Gloria, in Chanel: Todra gorgeGloria in the Todra gorge.  She always wears Chanel to walk in the country.
 

 Pack and leave the Jasmina with the first two tour busses already there before noon.  (The Jasmina gets most of its revenue from the many tour busses that include lunch in the tour.  The whole park area comes to life for the tours.  As in many places, it's best to be there before or after the tours.)  We watch a rock climber in red tights climb the vertical face with his bare hands.  He sets a piton and rope every 20 feet or so, with a girl below holding the rope.  Doesn't look like she could hold his weight if he fell - and the rope isn't wrapped around her body for friction.  Another climber follows him, using the same rope.  Red tights is 2/3 of the way up when we leave.

The narrow part of the gorge with overhangs at the Jasmina is the best part.  Gloria likes the overhang, I like the narrowness just beyond the hotel's generator.


 
 
 
 
 
 
 
 

ToutEarly in the morning we walked into the beautiful Todra gorge.  After an enjoyable hour of solitude this fellow just happened to appear, in a bright pink djellaba.  He walked with us for 10 minutes without saying anything before he made us some proposition or other.  We didn't take it.

Jasmina swabs the floors and turns on the electricity for the lunchers, which are their main business.  About 8 busses x 30 = 340 lunches @ 70 Dhs (discounted price?) = 16,800 Dhs, for the two hotels, Jasmina and Hotel des Roches next door.  Overnight people spent about 6800 for Jasmina only.

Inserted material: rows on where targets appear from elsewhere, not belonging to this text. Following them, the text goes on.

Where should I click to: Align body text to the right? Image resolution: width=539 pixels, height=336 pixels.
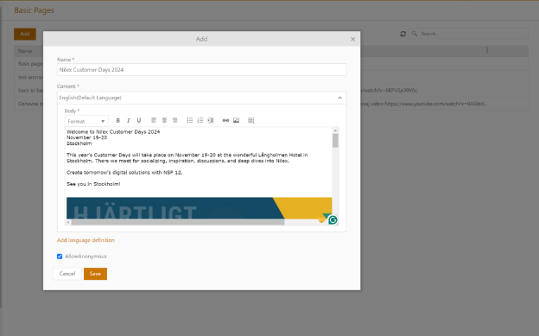point(174,120)
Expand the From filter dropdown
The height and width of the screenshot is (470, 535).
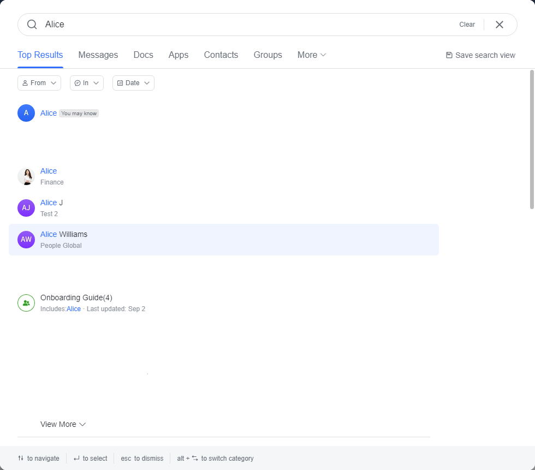pyautogui.click(x=40, y=83)
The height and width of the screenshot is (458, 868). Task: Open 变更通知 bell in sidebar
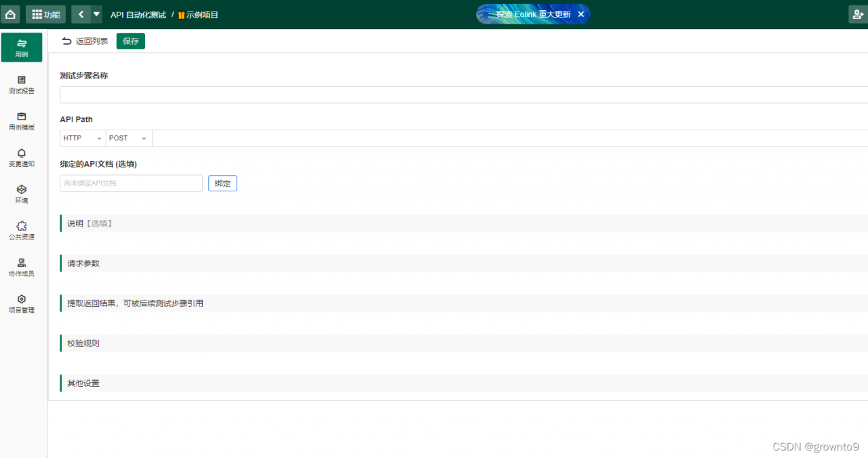pyautogui.click(x=22, y=158)
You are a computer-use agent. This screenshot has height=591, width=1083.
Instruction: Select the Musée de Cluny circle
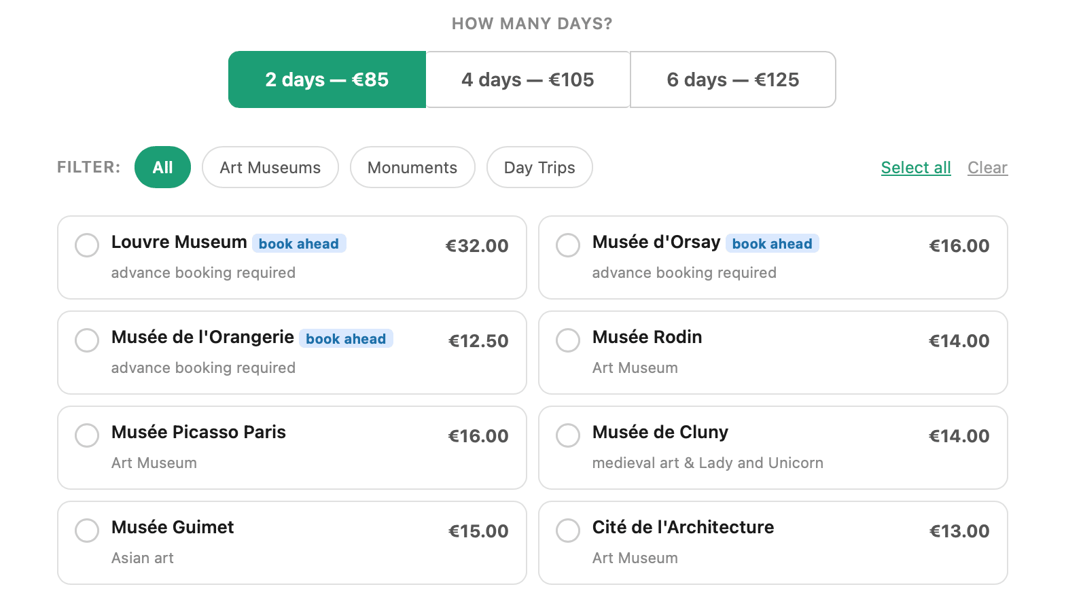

About 5 km down the road on the way out, there's an accident.  A Grand Taxi and another car didn't leave each other room on the narrow road.  Windshield of the GT smashed, but apparently just because it popped out - nobody seems bloody.  This blocks the road for more than a half hour, waiting for the police, who never come (after all it's a holiday.)  Eventually a dozen or more men move one car aside.  This starts the jockeying to be the first thru.  Traffic is directed by mountain-motorcyclists in gaudy leather, but not before I yell obscenities at a car who wants to be first thru the bottleneck and thoroughly corks it.  My yelling (in English) breaks up the Frenchman in the car in front - which breaks up Gloria.

The road soon leaves the palmeraie along the creek and winds thru cliffs and hills to Tinerhir, where we go up to the top for canned orange juice and omlette/salad at the high-end but seedy Hotel Sarho.  Absolutely super panorama of at least 270 degrees.  Took 6 photos to get it all.  Red mountains/ green palmeraie / distant Moyen Atlas / more.  Nobody else there except a group of Moroccan men at a cocktail table in the corner inside, drinking beer (not coffee!) on this holiday.  Both the waiter and the man in charge suggest we stay there instead of Ouazarzate.  Another demerit for the hotel: because the urinals are mounted so high I have to stand on tiptoe to pee.